Coach's Corner
Coach's visit to Golf School -- with the wife -- yields unexpected results.
By Andy "Coach" Cotton, Fri., July 27, 2001
At the last minute she almost backed out, realizing -- too late -- that this was coming right in the middle of the Tour de France. It's ridiculous that American TV networks, major and minor, allowed the invisible Outdoor Life Network to telecast 99.9% of the Tour to 100 American TV sets. It's worse than ridiculous: Lance Armstrong is a major national story, transcending, by far, the perimeters of the sport. If people like me -- with a bike hanging in the garage, unused and gathering spider webs for years -- are interested, you can bet the Tour isn't an event of interest to only a rabid cult of cyclists.

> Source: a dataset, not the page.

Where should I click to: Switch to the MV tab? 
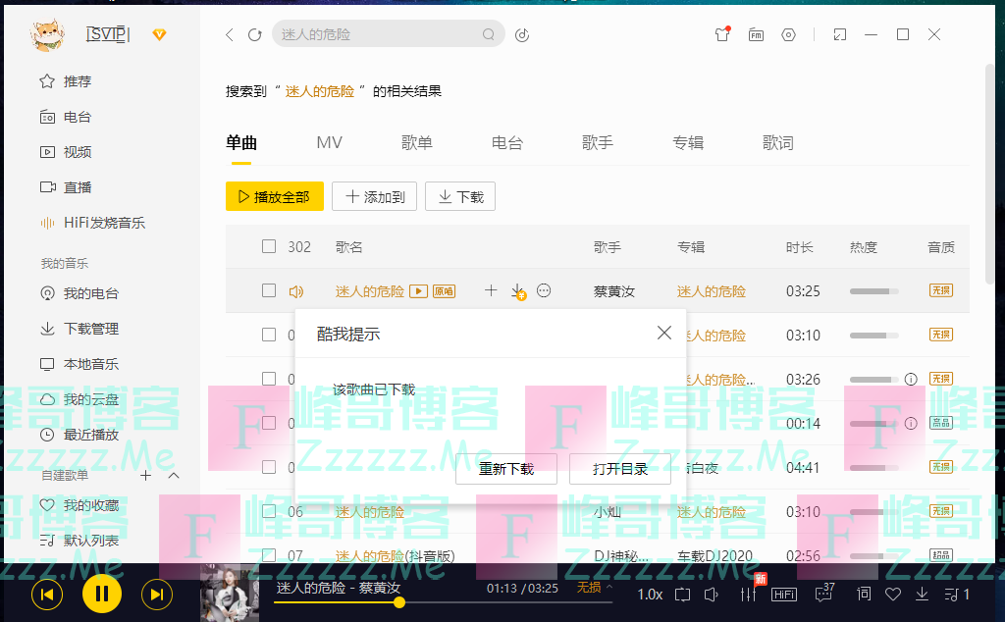coord(329,143)
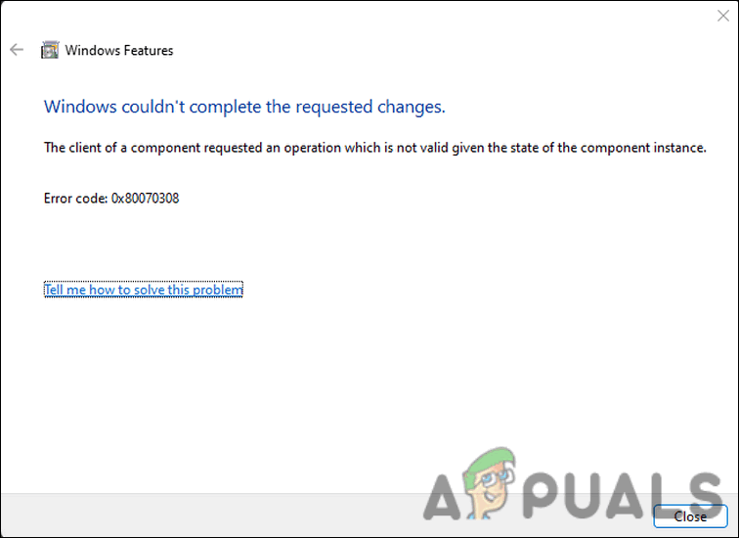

Anyway, she deduced that the chances of the Garden of the Gods Club carrying OLN were slim. Still, she wasn't weaseling out. She had a new Ping Hoofer bag, a new travel bag, cost-be-damned new outfits, and a 100%, nonrefundable, paid spot in the school. A sullen, vindictive camper isn't a happy camper. My off- and on-course life would've been miserable were it not for the fortuitous cable lineup at the motel. They had OLN.

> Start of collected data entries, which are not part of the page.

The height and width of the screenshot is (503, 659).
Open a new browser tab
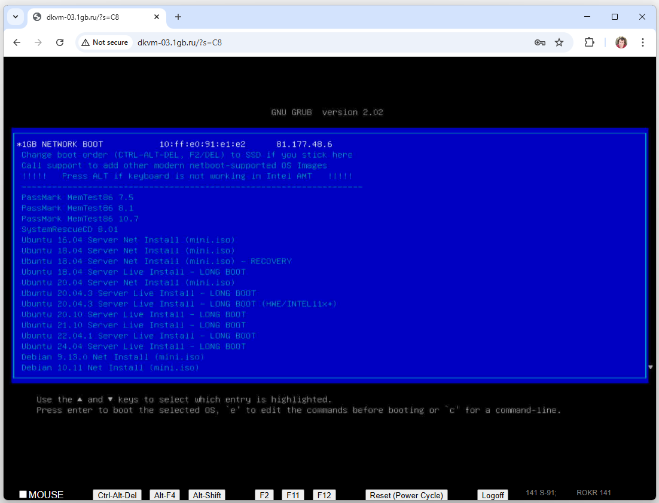178,17
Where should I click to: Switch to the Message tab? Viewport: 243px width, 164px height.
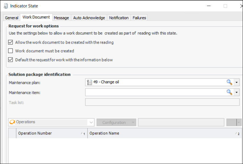click(x=61, y=18)
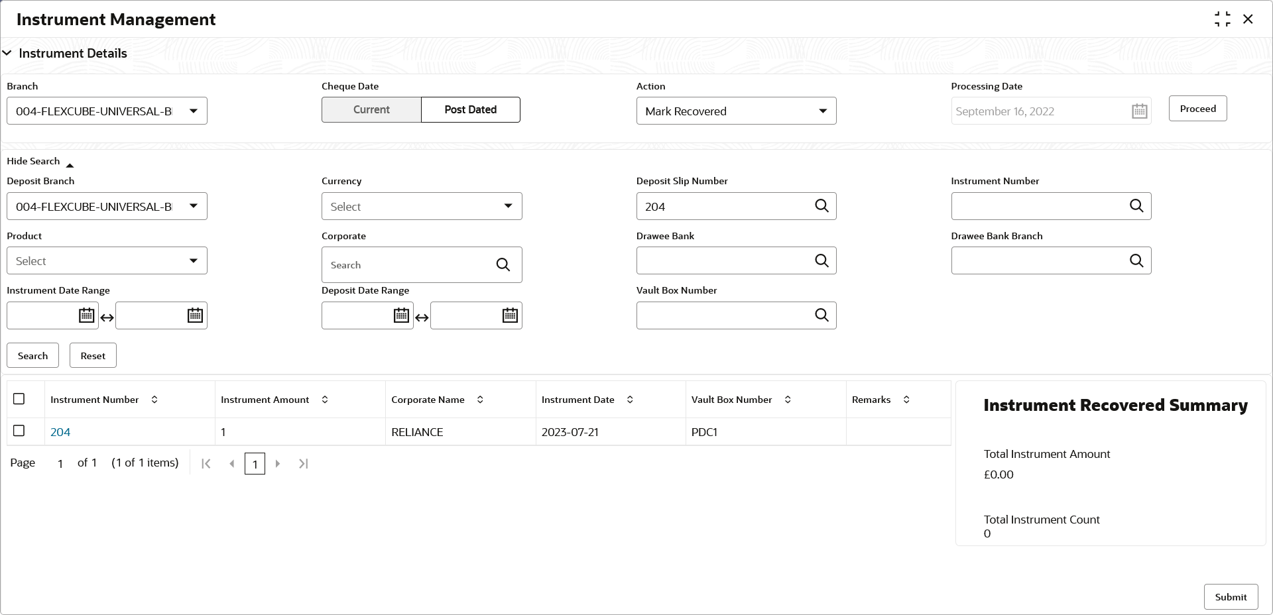
Task: Click the Instrument Number lookup magnifier
Action: [1136, 206]

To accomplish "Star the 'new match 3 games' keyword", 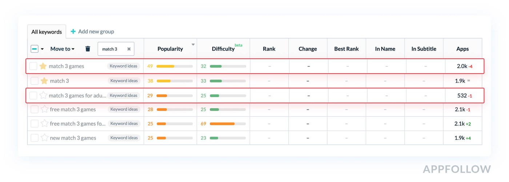I will point(44,138).
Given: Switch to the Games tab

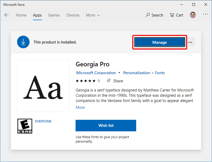Looking at the screenshot, I should pos(54,15).
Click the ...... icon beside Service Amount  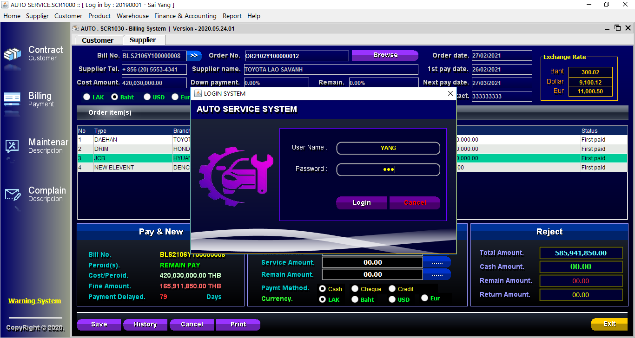tap(437, 262)
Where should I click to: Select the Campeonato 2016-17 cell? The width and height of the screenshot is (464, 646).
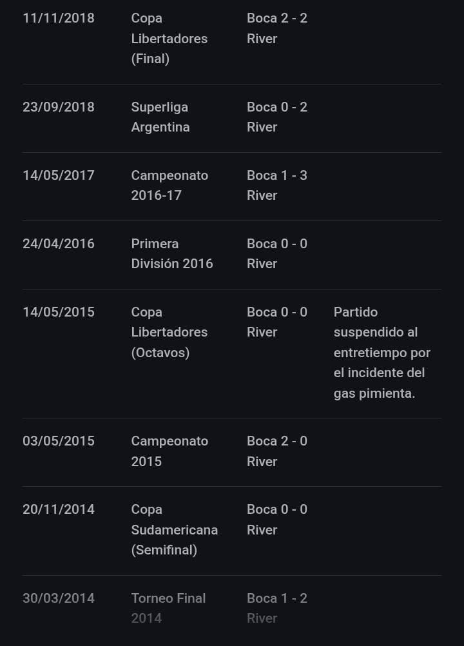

Our school began, as it would everyday, at 8am with a casual breakfast. I'm nervous as the other students slowly filter in. Normally these schools see a random but representative cross section of golfers, reasonably distributed between husbands and wives, respectable golfers, dog-ass hacks such as myself, and a few novices, such as my wife. But as one grizzled, suntanned, middle-aged man after another filed in, it was obvious these guys were either all outstanding lawn service employees, rewarded by a grateful employer for many lawns well cut (not likely), or they spent substantial time on the golf course. I'd assured Kelly she wouldn't be the only beginner or the only woman. It wasn't until Gayle (the last golfer to check in) arrived that I breathed easier. Gayle was indeed female and, if not a beginner, pretty close to it.

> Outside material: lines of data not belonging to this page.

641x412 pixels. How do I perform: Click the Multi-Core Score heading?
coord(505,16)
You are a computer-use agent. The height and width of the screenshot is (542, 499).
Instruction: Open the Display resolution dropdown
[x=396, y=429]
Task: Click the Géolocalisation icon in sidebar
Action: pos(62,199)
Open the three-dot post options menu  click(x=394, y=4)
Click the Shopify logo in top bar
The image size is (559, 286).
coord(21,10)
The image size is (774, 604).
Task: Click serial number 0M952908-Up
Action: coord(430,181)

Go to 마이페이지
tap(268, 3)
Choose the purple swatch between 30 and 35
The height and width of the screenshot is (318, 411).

We're divided into two groups. The landscape maintenance crew are generally kept away from the other students. This is probably, it came to pass, a very good thing. They're a sub-group of golfin' Bubbas from Ft. Worth. Not one of them, as far as I can tell, has a real name. There's a J.T., a T.W., a Petey, and a T.J., with accents so hillbilly thick I can barely make out one word in 10, and I've lived in Texas for 35 years. I've read enough of Dan Jenkins to know to avoid these good-natured guys on a golf course. Complex betting games it would take a lifetime of study to understand -- involving serious money -- are active even on the practice tee. When I see one of our fellow students -- a sweet-faced young teaching pro from Northern California -- riding happily away for an after-school round with these boys, the expression concerning lambs and slaughter comes to mind. As he'd soon find out, the game he'd be playing had nothing to do with golf.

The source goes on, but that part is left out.